Static linkage: Geographical Indications, art and craft heritage, textile traditions.
6. Article 39(b): SC Constitution Bench
GS area: Polity (Constitutional Law)
The nine-judge Supreme Court Constitution Bench continued hearings on whether private resources can qualify as "material resources of the community" under Article 39(b).
- Article 39(b): A Directive Principle that mandates the state to distribute the material resources of the community to subserve the common good. It does not define what "material resources of the community" means.

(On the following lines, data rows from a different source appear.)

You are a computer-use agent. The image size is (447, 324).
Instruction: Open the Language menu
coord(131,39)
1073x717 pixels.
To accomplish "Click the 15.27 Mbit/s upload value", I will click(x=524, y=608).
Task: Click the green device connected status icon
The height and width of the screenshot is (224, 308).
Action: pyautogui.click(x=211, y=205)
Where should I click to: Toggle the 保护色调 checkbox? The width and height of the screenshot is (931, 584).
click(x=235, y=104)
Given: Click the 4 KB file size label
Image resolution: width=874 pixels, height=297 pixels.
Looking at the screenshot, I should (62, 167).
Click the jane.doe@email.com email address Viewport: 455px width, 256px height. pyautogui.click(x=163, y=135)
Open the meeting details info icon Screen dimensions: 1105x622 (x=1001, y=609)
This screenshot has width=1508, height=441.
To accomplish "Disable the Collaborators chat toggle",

- Core question: If Article 39(b) covers private property (not just state-owned resources), it could give the state broad powers to redistribute wealth. If it only covers public resources, its scope is narrow.
- Article 31C linkage: A law enacted to implement Article 39(b) is shielded by Article 31C from challenge under Articles 14 and 19 of the Fundamental Rights.
- Earlier position: Some past judgments held that Article 39(b) can apply to private resources. The current bench is reconsidering that interpretation.
- Article 300A: The right to property is now only a legal right (not a Fundamental Right) under Article 300A. Deprivation requires authority of law.
Static linkage: Fundamental Rights versus Directive Principles, property rights, constitutional interpretation.
7. Patachitra Painting
GS area: Art and Culture
Patachitra is a traditional form of scroll painting associated with Odisha and West Bengal.
- Etymology: From Sanskrit, pata means cloth and chitra means picture.
- Origin: Traced to the twelfth century in Odisha. Patachitra has a close association with the Jagannath temple tradition in Puri. Paintings were originally produced as ritual objects and souvenirs for pilgrims.
- West Bengal connection: The tradition reached Bengal approximately three centuries ago through Odia artists who migrated. The Bengali form (Kalighat pat, among others) developed its own distinctive style.
- Materials: Natural colours derived from minerals, vegetables, and plants. The cloth canvas is prepared with a mixture of chalk and gum.
- Themes: Scenes from Hindu mythology (Ramayana, Mahabharata, Puranas), folk stories, and the Jagannath tradition.
Static linkage: Traditional art forms, Indian cultural heritage, Odisha and West Bengal.
8. Briefly noted
- India-Greece relations: Greece supports India's bid for Nuclear Suppliers Group (NSG) membership and a permanent UNSC seat. A strategic interest is the Mumbai-Piraeus multi-modal corridor. China's state enterprise COSCO holds approximately 60 per cent of the Piraeus port stake, which India considers in its connectivity planning. The joint air exercise is INIOCHOS.
- EVM ruling: On 26 April 2024, the Supreme Court rejected petitions seeking a return to paper ballots and warned against "blind distrust" of EVMs. The Court noted that EVM microcontrollers cannot be reprogrammed after programming. Technical Expert Committees reviewed EVMs in 1990, 2006, and 2013.